Tourné durant toute une année au Bois de Vincennes, tout contre Paris (1), Le Bois dont les rêves sont faits est un film fendu, disjoint. Un film qui fait, très bien, deux choses complètement distinctes. Que fait-il? D’abord, une série de portraits de personnes qui fréquentent ce lieu, la description d’un grand nombre de situations très particulières qui s’y produisent.  La collection assemblée par la réalisatrice Claire Simon est impressionnante, par sa diversité et par l’intérêt qu’à des titres divers –informatif, émotif, esthétique– ces composants suscitent.
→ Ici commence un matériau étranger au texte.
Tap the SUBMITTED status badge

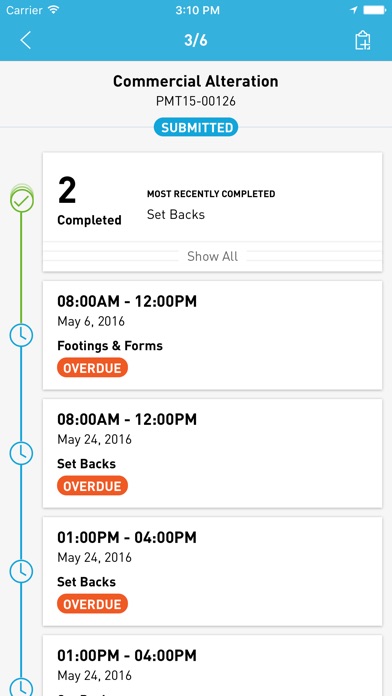point(196,127)
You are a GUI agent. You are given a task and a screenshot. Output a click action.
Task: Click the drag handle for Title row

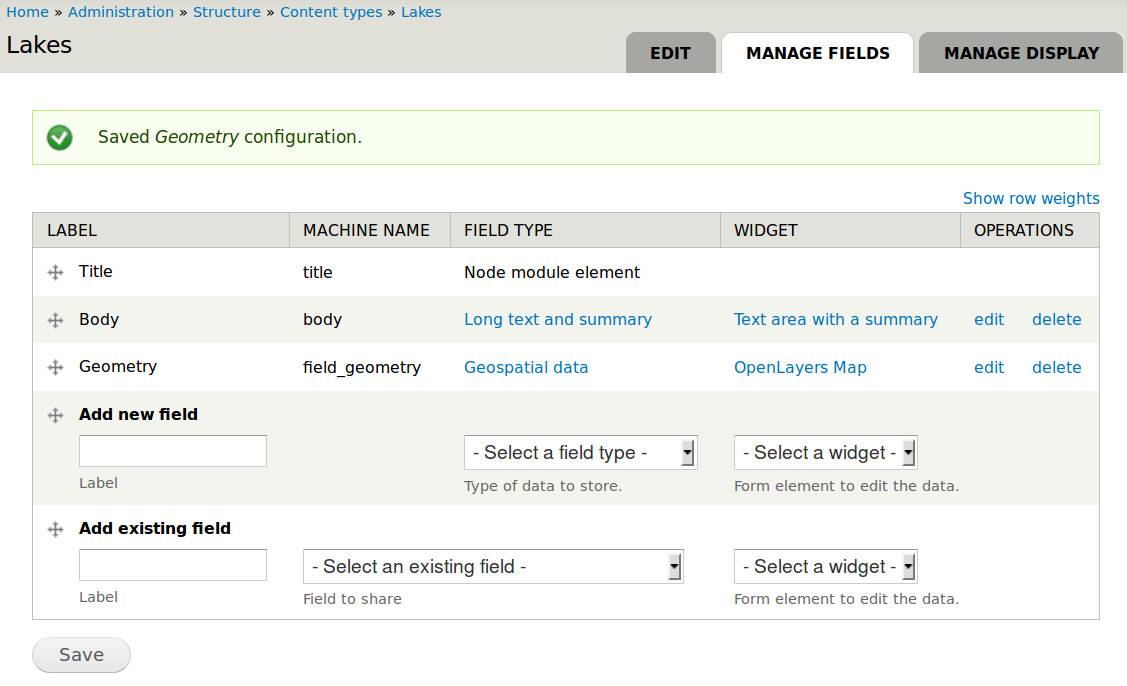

L’ancien légionnaire qui a installé son gymnase personnel dans une clairière, les promeneurs de chiens professionnels, la prostituée lucide et volontaire, les SDF adeptes de la chlorophile, un chaman, les techniciens du service des parcs de la Ville de Paris, les amoureux de tous sexes, les groupes d’émigrés cambodgiens ou guinéens, les zoologues amateurs, le voyeur et fier de l’être, les cyclistes du dimanche mais pas pour rire… Chaque fois, la cinéaste réussit à dépasser le côté folklorique, en tout cas la réduction des personnes à leur fonction, à leur apparence, à leur définition par un seul critère.

La longue pratique du documentaire de la cinéaste de Coûte que coûte et de Gare du Nord offre au film ce qui est sans doute sa plus belle dimension: la qualité de l’«écoute» – écoute de la caméra autant que du micro, de l’œil autant que de l’oreille, disponibilité, attention, réception. Dans un autre siècle, Jean-Luc Godard opposait la caméra qui reçoit à la caméra qui s’impose –femelle ou mâle, disait-il. Celle de Claire Simon est remarquablement disponible à la diversité et aux nuances du monde et de ceux –humains et non-humains– qui le peuplent. (…)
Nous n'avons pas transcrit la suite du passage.